[[ Dataset entries, beginning ]]

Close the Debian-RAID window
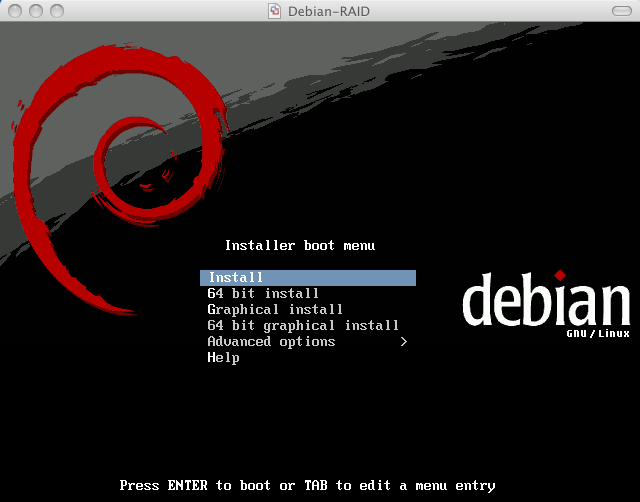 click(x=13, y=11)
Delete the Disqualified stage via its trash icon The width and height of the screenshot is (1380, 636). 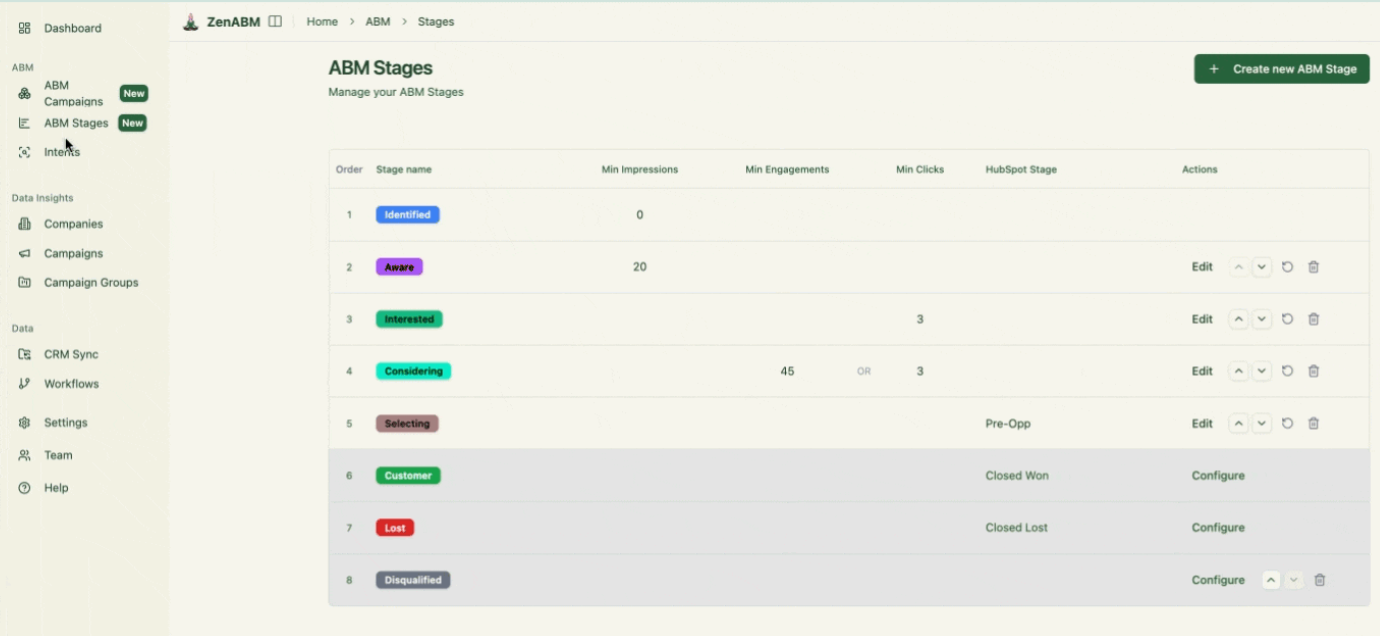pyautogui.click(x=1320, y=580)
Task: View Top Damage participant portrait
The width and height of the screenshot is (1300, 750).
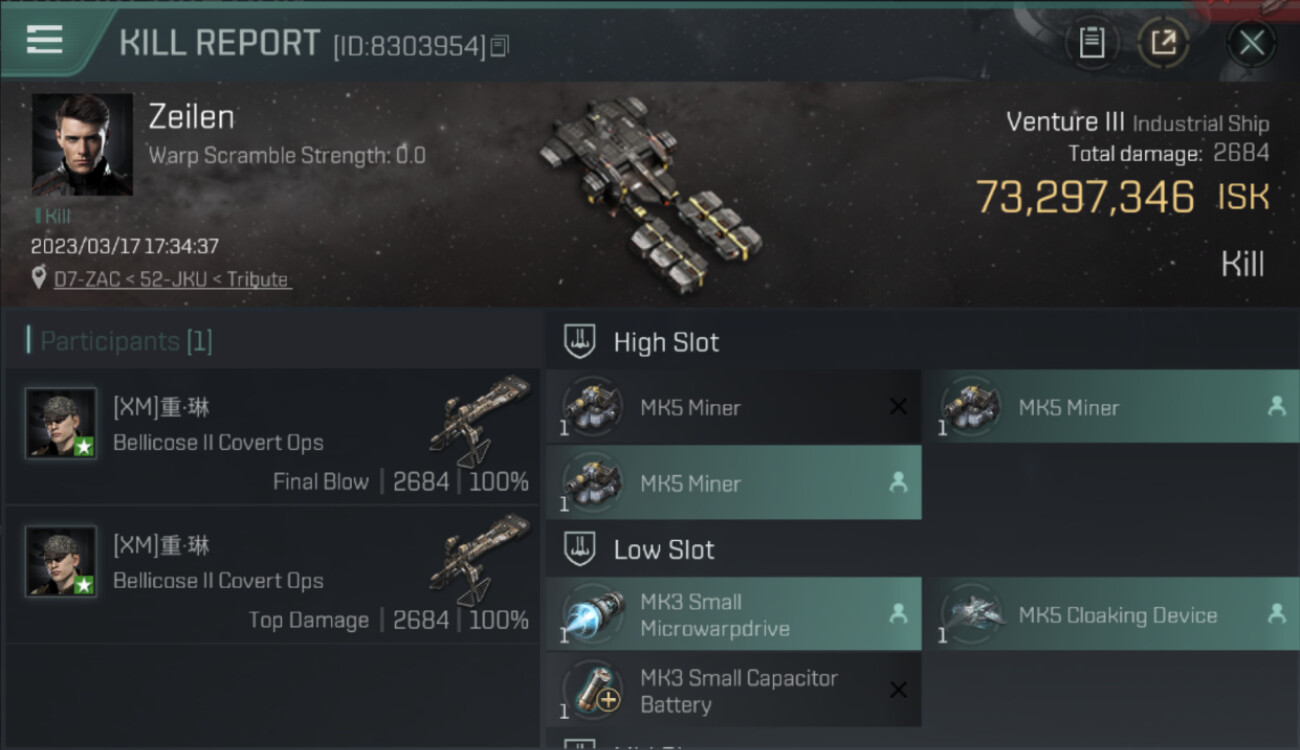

[[ Dataset entries, end ]]

• **Task description**: Give back exactly the lines from the line with "Task: View Top Damage participant portrait" through the end of the records, both included; keep all pictures out.

• **Reply to the exercise**:
Task: View Top Damage participant portrait
The width and height of the screenshot is (1300, 750).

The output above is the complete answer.